Ga door naar hoofdcontent
Informatie4.2 Stof en fijnstof

4.2 Stof en fijnstof

De chemische samenstelling en grootte van stofdeeltjes kan sterk verschillen, afhankelijk van de bron van de stofdeeltjes. Grote stofdeeltjes worden door de bovenste luchtwegen tegengehouden en zijn meestal minder schadelijk, tenzij het deeltje afkomt van een product of stof die zelf schadelijke eigenschappen heeft. Hoe kleiner de stofdeeltjes, hoe verder ze in de longen kunnen doordringen. Fijnstof bestaat uit kleine zwevende deeltjes (PM10, deeltjes<10um) in de lucht die een gevaar voor de gezondheid vormen. Fijnstof kan al in relatief lage concentraties klachten veroorzaken.

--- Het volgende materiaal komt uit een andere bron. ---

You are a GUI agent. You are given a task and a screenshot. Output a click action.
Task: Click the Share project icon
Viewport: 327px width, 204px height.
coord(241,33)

Het arbeidsrisico met stof en/of fijnstof voor medewerkers werkzaam in crematoria komt voornamelijk voor bij:

  • het schrapen en vegen van de oven en het verder verwerken van de as van de overledene;
  • het vervangen van vervuild additief in filtersystemen.

4.2.1 Wettelijk kader

Bij werkzaamheden met gevaarlijke stoffen en stof dienen de werkzaamheden nader beoordeeld te worden in het kader van de RI&E. Hierbij dient de blootstelling aan gevaarlijke stoffen van de medewerkers op de werkplek beoordeeld te worden. De beoordeling houdt in dat de aard, de mate en de duur van de blootstelling aan gevaarlijke stoffen vastgelegd wordt. De schatting van de blootstelling wordt gebaseerd op het uitvoeren van metingen en / of door middel van een onderbouwde schatting.

4.2.2 Risico’s

Fijnstof heeft bij inademing een schadelijk effect op de menselijke gezondheid, waarvan de mate afhangt van de samenstelling en de concentratie. Hart- en longziekten, acute en chronische bronchitis en astma kunnen ontstaan of verergeren door blootstelling. Voor bepaalde risicogroepen is de kans op schadelijkheid groter. Voorbeelden zijn carapatiënten, ouderen met hart- en vaatziekten,

Na een kortdurende piekblootstelling kunnen acute effecten optreden zoals:

  • hoesten;
  • benauwdheid; en
  • verergering van luchtwegklachten.

4.2.3. Oplossingen

Het gezondheidsrisico door blootstelling aan stof kan worden verminderd door een combinatie van maatregelen – volgens de arbeidshygiënische strategie- die gericht zijn op de wijze waarop wordt geschraapt, geveegd en met de as wordt gewerkt, de werkomgeving en de persoonlijke beschermingsmiddelen.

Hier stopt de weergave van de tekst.